初春第一场毛毛雨,绵密悠长地洒落在碧绿的青草上,她美丽善良的大眼睛送我走出了村子,我深知黑夜到来的如此艰难,月光下模糊幽深的山影,让我感到恐惧和生命的脆弱。层层叠叠的山,以初始的姿势伫立在村口,渐渐湮没了我的视线。


【二】

我再次来到腊梅姐家,阳光充裕、春暖花开,院子里种了几样家常的菜,长的郁郁葱葱,架上的黄瓜和豆角也打理的枝繁叶茂。她正拿着书,准备去村委会参加人社局组织的就业扶贫车间学习。初中毕业的腊梅姐勤奋好学,年轻时会裁剪,全村子的人都找她做衣服。我带来了爱心人士给她的女儿和儿子捎来的衣服和书包。房间的逆光里,我微微怔了一下,她端庄秀丽的目光时而甜蜜时而悲戚的神色留存在我的记忆中。她没有拒绝我带来的礼物,我知道那些被泪水浸泡的日子已经远走了。
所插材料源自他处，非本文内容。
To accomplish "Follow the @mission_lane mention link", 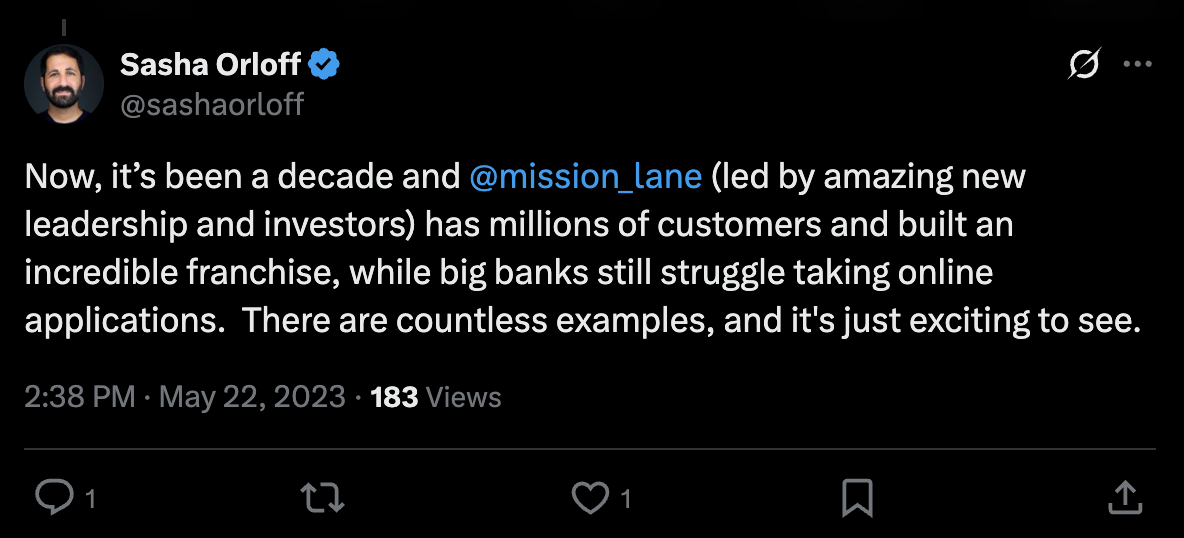I will tap(585, 177).
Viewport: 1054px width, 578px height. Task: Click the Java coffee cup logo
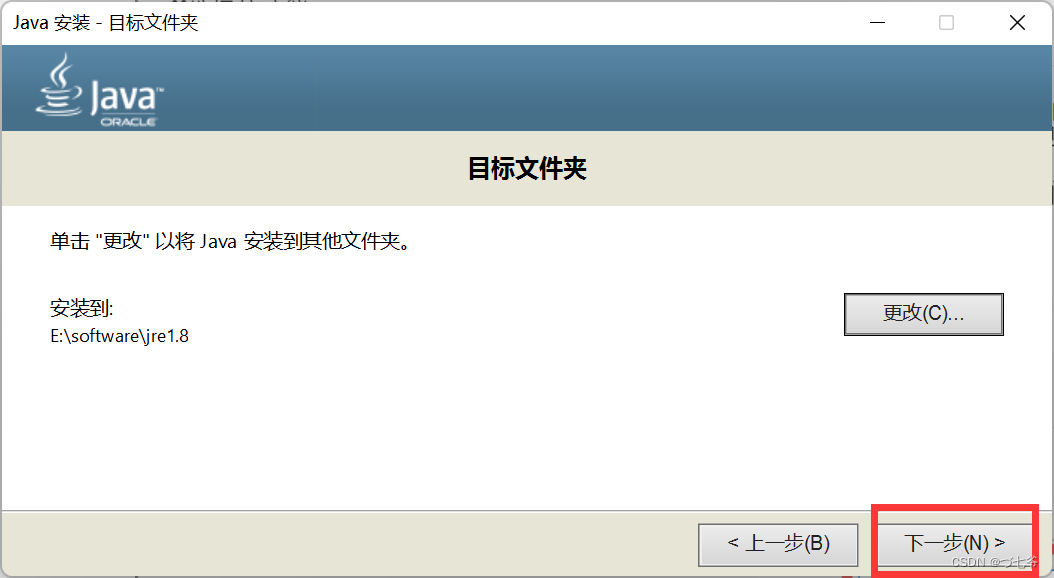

许多话不知从何说起,也不知道说些什么好,所有的安慰都没有任何药效。中午她要留我吃饭,便开始准备和面烙饼,我从院子里摘了黄瓜和豆角,在一旁帮她收拾。灶膛里烧的是柴禾,火势燎燃,一股人间烟火的气息顿时从竹铲翻炒中升腾起来。随意的闲聊中,她才说出丈夫在外地干活出了事故,也没有赔付多少钱,两个孩子上学还有老人都需要她一个人独自支撑着。她麻利熟稳地翻着饼,丝毫不敢懈怠,脸上淌着汗和泪水,说:“市领导给咱这么好的条件,贫困户在家门口就能创业,聘请的老师亲自到村里来教课,学技术还给补贴,自己还年轻,要迅速走出来,不能辜负这么好的政策,过去的事情就让他过去吧!”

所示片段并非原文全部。